→ WHAT TO WORK ON
For the data below, give again exactly the lines from the one containing "Task: Open the 已提交数据 folder icon" through the one containing "Screen dimensions: 943x432", both ends included, and no others.

[Saved data entries]
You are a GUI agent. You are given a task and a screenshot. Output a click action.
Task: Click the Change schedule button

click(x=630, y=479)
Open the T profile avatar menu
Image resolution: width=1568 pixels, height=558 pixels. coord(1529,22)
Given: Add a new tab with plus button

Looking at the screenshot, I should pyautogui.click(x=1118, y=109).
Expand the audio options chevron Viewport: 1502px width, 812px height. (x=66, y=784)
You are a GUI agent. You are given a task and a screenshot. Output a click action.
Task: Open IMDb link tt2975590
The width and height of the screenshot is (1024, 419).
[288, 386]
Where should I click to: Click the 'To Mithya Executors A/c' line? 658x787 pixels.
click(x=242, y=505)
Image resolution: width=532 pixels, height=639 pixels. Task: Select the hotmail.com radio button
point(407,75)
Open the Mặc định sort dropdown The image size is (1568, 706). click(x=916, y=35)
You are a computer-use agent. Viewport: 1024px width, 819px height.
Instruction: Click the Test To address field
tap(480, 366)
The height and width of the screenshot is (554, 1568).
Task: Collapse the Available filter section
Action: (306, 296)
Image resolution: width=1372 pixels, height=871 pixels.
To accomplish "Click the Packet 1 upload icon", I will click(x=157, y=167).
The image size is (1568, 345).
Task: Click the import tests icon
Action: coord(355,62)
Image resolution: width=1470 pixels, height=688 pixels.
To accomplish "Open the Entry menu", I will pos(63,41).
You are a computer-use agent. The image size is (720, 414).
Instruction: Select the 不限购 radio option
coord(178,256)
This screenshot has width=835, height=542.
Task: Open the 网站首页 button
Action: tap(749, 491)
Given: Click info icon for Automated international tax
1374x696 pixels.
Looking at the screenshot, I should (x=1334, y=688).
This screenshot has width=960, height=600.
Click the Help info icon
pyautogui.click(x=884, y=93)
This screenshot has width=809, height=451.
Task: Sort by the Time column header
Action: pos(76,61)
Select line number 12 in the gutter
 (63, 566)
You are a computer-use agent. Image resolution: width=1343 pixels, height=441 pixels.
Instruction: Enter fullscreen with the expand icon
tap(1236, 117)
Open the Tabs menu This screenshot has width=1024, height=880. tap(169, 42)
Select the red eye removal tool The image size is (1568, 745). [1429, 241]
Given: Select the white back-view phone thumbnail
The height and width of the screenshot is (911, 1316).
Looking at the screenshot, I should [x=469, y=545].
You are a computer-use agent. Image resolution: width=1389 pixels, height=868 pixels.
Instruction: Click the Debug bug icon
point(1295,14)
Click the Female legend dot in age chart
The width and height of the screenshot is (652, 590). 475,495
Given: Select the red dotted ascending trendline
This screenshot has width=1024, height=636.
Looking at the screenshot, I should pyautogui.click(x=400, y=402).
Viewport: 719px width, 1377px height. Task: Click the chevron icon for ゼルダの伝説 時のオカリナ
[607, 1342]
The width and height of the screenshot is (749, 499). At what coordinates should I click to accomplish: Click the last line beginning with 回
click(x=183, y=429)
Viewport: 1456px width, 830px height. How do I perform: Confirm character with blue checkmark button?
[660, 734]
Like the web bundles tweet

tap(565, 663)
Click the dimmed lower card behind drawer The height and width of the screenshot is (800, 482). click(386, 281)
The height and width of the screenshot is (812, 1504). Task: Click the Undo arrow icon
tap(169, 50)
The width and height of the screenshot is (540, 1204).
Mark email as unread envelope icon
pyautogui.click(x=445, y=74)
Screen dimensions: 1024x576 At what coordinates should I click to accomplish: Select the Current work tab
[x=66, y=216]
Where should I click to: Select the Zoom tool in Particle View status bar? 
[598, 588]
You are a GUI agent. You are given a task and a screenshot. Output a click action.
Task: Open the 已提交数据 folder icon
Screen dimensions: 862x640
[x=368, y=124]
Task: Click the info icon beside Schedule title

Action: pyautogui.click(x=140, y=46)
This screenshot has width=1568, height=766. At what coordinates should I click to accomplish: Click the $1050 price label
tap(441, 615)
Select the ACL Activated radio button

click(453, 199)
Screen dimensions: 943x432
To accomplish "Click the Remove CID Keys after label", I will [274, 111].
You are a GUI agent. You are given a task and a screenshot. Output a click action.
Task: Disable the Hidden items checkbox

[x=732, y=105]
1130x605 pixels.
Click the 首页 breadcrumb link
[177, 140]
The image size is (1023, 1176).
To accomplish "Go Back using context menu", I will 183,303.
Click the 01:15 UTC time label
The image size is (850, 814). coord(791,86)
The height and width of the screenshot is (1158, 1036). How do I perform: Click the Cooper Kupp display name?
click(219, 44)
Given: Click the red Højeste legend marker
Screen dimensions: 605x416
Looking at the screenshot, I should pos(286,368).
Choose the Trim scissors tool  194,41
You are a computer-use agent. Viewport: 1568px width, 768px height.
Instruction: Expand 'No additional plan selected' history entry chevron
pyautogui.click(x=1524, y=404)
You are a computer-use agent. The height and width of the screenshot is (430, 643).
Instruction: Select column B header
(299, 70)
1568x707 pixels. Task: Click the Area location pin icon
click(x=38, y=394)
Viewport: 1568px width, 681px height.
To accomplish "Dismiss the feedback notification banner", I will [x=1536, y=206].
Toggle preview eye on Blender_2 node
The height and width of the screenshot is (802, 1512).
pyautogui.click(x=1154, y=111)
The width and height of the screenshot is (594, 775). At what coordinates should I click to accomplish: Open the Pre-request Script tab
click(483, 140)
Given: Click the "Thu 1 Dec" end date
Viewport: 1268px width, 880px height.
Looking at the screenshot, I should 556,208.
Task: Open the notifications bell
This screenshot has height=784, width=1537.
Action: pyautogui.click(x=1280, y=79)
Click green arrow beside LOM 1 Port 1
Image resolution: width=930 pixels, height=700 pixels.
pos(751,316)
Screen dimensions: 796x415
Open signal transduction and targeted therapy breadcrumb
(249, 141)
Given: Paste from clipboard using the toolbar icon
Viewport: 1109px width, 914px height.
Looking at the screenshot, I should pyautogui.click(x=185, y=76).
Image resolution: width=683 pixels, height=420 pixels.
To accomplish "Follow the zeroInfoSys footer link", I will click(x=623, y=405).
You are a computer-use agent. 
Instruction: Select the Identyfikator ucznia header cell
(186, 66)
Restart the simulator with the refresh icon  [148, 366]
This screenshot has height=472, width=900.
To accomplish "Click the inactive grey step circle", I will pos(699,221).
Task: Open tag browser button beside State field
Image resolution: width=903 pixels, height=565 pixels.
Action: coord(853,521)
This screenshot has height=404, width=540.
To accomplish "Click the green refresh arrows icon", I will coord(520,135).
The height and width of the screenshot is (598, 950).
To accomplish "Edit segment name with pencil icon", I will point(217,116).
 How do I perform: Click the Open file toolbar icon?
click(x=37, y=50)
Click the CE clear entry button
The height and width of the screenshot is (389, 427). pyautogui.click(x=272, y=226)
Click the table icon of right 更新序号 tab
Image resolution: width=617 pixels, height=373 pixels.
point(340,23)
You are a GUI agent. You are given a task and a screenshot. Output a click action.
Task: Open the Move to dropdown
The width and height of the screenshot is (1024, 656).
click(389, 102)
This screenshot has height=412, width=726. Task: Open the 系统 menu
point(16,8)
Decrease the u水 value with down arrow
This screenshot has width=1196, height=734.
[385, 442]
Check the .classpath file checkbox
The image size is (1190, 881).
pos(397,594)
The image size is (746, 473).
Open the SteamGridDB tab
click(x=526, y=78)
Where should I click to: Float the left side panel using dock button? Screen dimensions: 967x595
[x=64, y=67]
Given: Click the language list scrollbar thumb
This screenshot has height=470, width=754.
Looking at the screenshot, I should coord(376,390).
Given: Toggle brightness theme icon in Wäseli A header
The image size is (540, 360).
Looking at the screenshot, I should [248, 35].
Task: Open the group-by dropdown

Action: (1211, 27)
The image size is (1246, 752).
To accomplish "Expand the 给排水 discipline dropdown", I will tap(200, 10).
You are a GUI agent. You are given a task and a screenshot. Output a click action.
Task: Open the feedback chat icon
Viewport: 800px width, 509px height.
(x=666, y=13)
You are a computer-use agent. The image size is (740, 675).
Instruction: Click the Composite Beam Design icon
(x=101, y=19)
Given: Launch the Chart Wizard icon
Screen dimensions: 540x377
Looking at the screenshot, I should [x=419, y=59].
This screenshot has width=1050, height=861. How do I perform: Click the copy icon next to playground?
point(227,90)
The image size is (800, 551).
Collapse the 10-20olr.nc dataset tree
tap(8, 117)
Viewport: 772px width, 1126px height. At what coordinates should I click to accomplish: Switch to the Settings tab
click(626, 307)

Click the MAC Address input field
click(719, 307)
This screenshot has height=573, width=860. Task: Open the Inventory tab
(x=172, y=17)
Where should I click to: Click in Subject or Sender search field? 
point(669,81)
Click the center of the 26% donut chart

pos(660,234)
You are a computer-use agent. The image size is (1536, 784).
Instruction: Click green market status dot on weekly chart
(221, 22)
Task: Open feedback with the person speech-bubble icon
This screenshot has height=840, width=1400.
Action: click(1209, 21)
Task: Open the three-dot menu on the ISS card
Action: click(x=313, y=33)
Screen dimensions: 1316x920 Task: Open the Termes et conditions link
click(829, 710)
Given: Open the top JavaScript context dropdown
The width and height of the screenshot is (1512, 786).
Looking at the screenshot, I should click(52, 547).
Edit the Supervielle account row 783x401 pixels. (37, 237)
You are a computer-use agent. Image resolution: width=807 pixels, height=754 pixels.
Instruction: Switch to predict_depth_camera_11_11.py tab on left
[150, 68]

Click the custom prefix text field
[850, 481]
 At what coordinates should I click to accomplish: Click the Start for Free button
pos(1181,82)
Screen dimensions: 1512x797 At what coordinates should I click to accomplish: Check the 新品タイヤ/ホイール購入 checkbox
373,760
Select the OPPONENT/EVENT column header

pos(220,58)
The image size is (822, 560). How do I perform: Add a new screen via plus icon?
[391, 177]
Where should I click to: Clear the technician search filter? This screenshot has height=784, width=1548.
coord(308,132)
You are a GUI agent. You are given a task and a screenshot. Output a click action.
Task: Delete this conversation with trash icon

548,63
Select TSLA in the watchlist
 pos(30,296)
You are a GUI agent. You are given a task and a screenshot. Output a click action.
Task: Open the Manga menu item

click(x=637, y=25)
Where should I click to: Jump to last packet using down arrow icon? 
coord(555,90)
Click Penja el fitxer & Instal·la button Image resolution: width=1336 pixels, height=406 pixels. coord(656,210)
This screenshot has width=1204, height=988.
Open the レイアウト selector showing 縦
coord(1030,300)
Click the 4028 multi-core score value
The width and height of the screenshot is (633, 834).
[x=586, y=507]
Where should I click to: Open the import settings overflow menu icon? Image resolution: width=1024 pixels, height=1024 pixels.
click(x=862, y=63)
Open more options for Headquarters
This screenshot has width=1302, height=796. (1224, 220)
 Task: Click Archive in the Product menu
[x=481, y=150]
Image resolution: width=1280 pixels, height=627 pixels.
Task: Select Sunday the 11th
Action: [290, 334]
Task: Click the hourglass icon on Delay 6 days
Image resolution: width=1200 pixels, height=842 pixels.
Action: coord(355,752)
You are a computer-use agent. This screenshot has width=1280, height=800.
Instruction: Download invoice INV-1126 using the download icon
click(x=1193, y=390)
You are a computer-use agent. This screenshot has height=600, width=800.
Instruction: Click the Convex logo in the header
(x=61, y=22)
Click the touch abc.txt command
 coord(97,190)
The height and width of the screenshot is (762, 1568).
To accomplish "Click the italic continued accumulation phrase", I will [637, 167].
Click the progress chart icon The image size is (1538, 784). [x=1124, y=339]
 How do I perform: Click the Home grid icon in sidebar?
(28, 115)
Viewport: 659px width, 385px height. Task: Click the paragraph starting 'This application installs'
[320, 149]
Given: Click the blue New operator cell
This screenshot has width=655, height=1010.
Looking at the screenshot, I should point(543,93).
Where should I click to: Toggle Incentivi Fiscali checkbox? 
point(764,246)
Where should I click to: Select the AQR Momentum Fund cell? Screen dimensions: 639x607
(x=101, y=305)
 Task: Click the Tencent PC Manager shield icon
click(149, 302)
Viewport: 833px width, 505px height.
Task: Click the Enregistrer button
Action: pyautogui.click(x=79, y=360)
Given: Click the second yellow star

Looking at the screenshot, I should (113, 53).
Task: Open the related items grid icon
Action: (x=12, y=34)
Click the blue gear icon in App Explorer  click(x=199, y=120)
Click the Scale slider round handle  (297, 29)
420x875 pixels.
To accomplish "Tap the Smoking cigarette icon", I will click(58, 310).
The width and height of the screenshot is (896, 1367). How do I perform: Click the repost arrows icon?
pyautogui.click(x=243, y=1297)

→ FINISHED EXERCISE
Task: Open the 已提交数据 folder icon
Screen dimensions: 862x640
[x=368, y=124]
Task: Click the info icon beside Schedule title

Action: pyautogui.click(x=140, y=46)
This screenshot has width=1568, height=766. At what coordinates should I click to accomplish: Click the $1050 price label
tap(441, 615)
Select the ACL Activated radio button

click(453, 199)
Screen dimensions: 943x432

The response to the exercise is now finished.